- [WORK INSTRUCTIONS]: When you repeat the entries below, please keep them exact and leave out the pictures.

[Pixel coordinate grounding data]
== Segment start ==
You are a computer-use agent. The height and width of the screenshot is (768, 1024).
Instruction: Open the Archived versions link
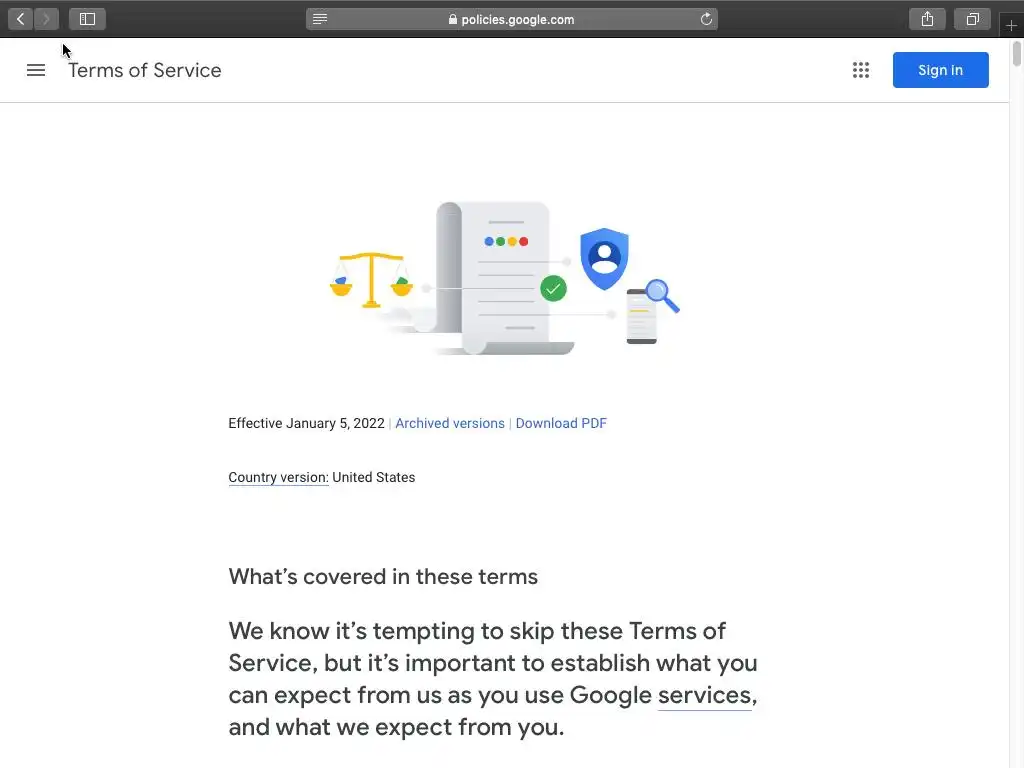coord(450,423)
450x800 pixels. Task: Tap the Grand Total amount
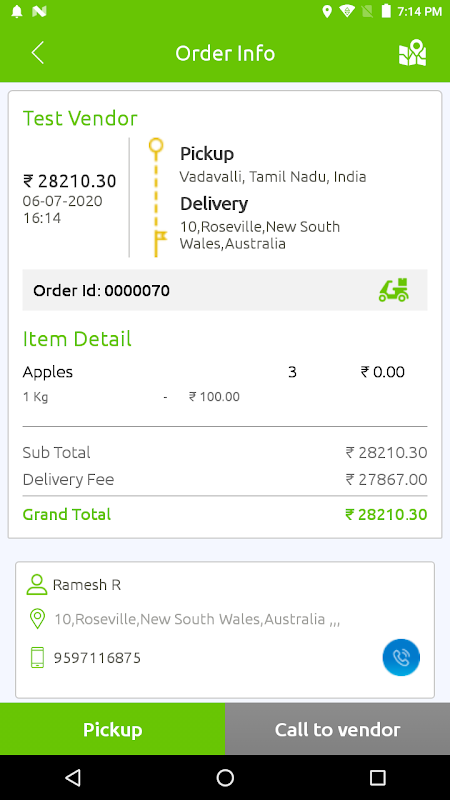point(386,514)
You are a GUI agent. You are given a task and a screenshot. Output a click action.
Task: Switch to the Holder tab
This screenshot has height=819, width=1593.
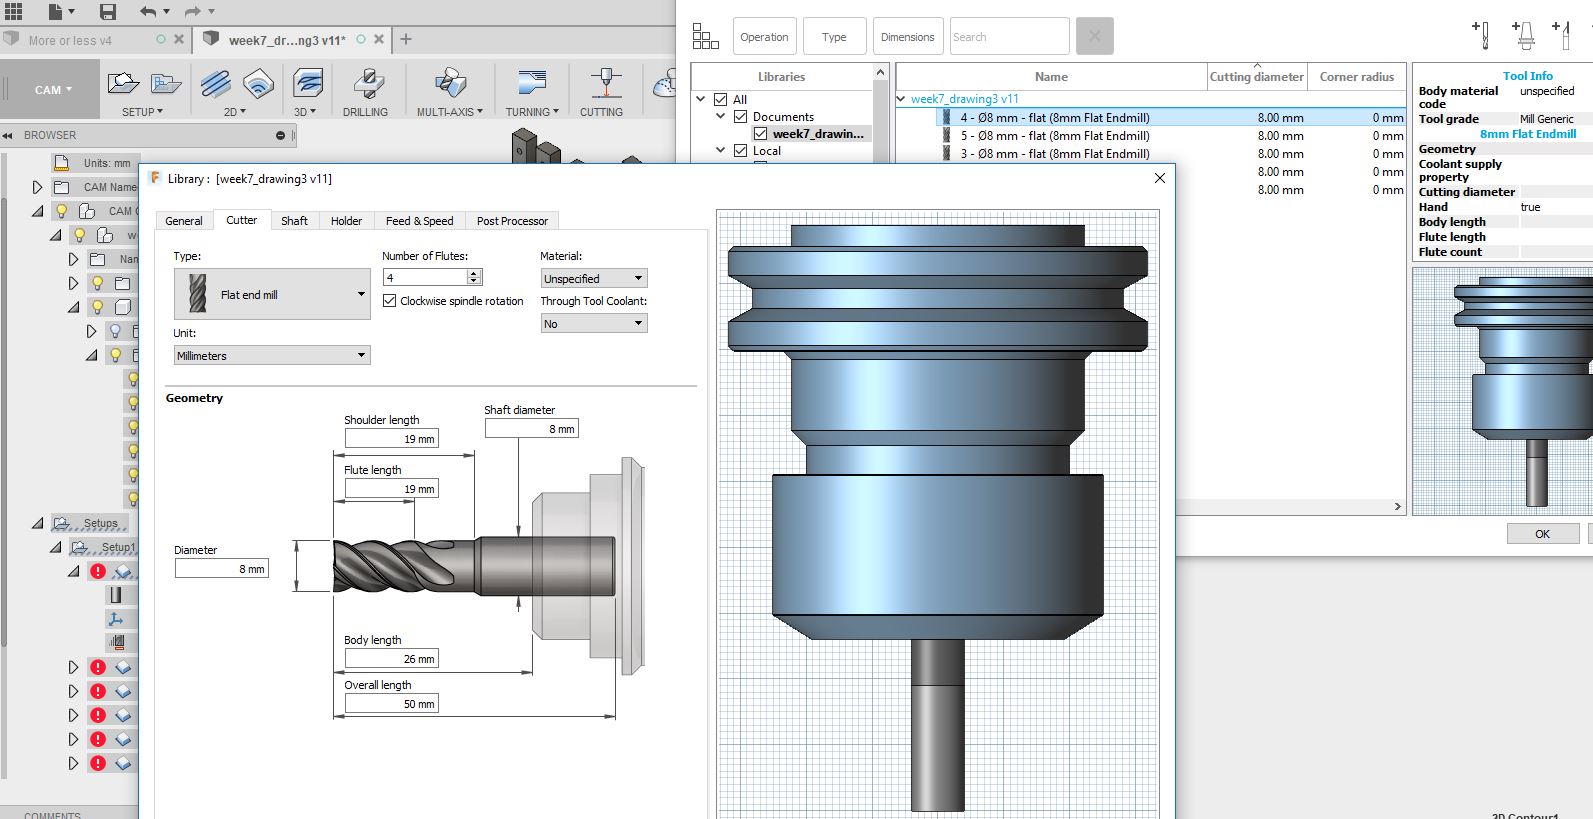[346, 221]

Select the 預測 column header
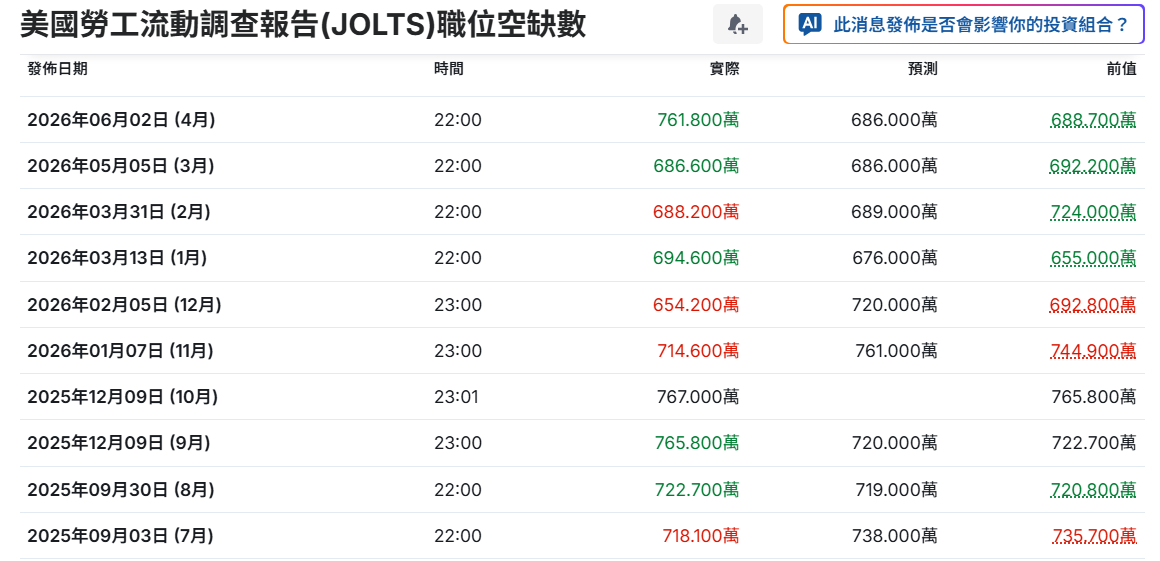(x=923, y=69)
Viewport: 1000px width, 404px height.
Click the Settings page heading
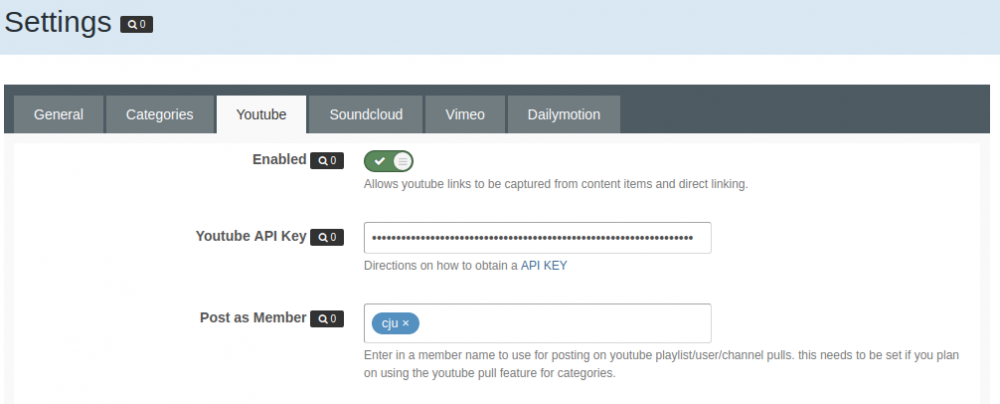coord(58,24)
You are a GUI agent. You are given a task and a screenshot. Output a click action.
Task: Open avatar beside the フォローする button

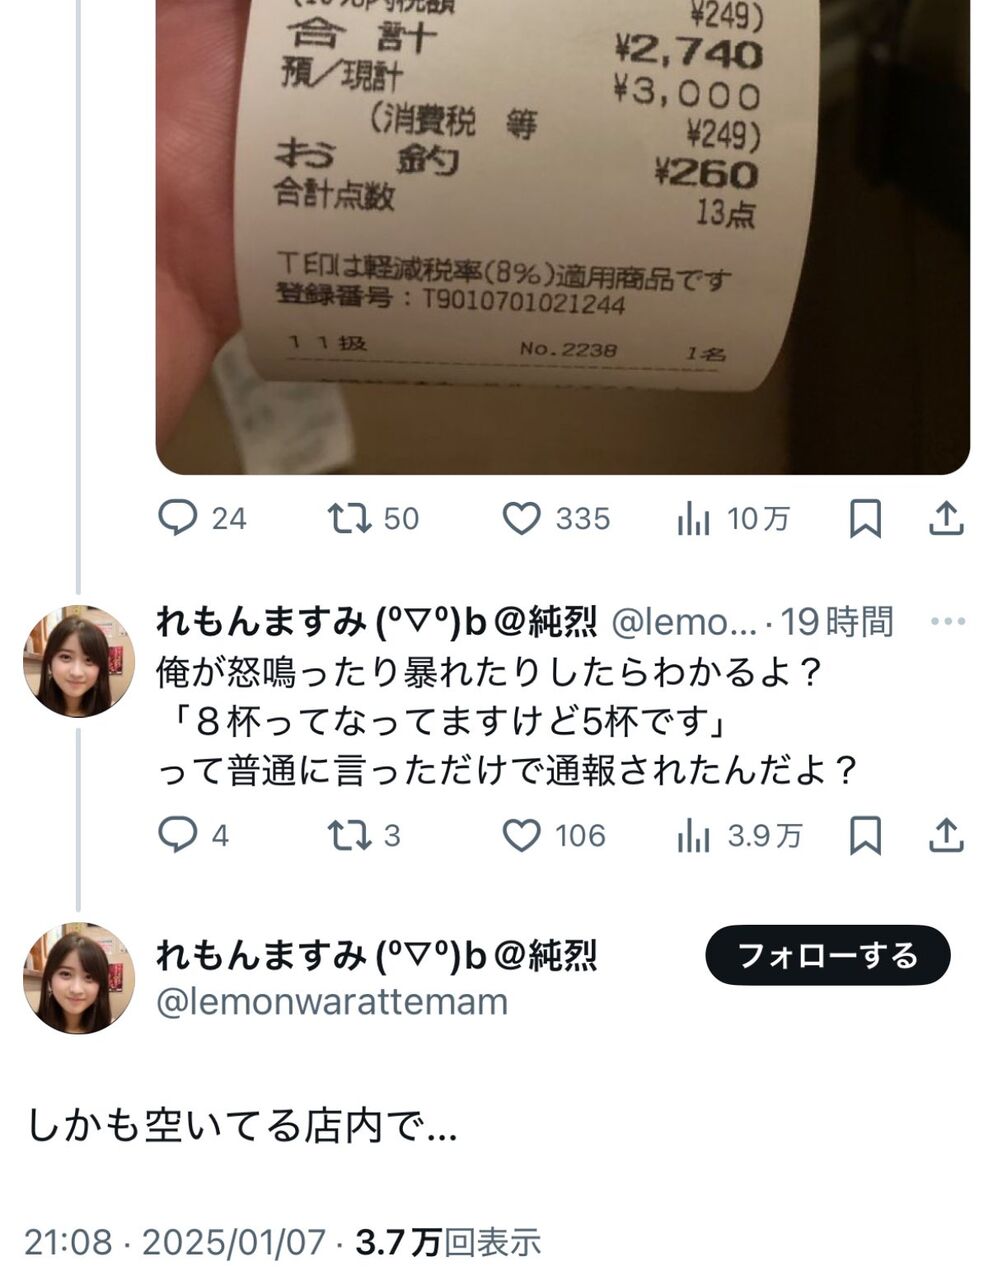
== Segment end ==
- [YOUR RESPONSE]:
You are a computer-use agent. The height and width of the screenshot is (768, 1024).
Instruction: Open the Archived versions link
coord(450,423)
450x800 pixels. Task: Tap the Grand Total amount
point(386,514)
You are a GUI agent. You are given a task and a screenshot. Output a click action.
Task: Switch to the Holder tab
This screenshot has height=819, width=1593.
[346, 221]

Select the 預測 column header
(x=923, y=69)
Viewport: 1000px width, 404px height.
Click the Settings page heading
coord(58,24)
You are a GUI agent. You are given a task and a screenshot. Output a click action.
Task: Open avatar beside the フォローする button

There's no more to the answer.